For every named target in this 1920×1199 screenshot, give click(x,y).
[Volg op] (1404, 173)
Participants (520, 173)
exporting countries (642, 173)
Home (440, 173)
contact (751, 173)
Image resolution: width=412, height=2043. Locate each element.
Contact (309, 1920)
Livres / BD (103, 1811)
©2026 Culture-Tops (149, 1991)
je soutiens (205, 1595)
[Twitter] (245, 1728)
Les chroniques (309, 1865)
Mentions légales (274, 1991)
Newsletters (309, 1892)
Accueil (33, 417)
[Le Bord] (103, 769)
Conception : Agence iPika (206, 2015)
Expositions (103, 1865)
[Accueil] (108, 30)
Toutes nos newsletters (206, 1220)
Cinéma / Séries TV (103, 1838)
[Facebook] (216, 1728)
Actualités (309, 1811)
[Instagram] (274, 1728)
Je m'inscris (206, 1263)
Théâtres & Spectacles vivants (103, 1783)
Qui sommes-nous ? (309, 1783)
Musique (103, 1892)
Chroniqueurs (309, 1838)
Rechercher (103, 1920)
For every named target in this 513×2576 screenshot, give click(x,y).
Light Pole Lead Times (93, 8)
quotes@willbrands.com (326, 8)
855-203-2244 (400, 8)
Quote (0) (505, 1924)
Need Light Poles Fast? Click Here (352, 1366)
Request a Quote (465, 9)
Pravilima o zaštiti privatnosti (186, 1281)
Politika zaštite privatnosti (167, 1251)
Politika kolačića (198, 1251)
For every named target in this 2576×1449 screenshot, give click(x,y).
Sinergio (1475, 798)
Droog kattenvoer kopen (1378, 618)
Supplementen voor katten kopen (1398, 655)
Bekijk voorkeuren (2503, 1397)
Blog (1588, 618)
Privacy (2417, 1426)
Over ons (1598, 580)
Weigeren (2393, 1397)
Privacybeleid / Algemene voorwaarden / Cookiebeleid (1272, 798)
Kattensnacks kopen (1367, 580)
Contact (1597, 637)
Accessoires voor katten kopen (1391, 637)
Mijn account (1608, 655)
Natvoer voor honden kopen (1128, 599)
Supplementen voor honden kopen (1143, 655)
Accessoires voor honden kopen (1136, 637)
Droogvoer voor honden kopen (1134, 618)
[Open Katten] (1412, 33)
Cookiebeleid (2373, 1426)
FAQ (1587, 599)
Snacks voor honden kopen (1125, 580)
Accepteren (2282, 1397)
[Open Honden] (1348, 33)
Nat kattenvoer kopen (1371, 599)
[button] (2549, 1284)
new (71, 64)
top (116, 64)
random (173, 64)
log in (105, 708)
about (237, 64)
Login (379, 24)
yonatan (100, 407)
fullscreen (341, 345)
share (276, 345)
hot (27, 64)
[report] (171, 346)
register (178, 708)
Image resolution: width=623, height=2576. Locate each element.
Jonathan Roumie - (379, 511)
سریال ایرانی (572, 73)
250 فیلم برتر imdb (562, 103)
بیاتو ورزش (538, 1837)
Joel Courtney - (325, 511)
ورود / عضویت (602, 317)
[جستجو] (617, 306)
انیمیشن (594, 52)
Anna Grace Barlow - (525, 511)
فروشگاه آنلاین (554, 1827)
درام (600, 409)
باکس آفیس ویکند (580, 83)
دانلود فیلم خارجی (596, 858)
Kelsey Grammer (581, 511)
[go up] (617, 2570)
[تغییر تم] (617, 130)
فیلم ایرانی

◆ Instructions for the task
Your answer must consist of every line in the listing that contains "give".

◆ Task output
For every named target in this 1920×1199 screenshot, give click(x,y).
For every named target in this 513×2576 screenshot, give click(x,y).
For every named target in this 2576×1449 screenshot, give click(x,y).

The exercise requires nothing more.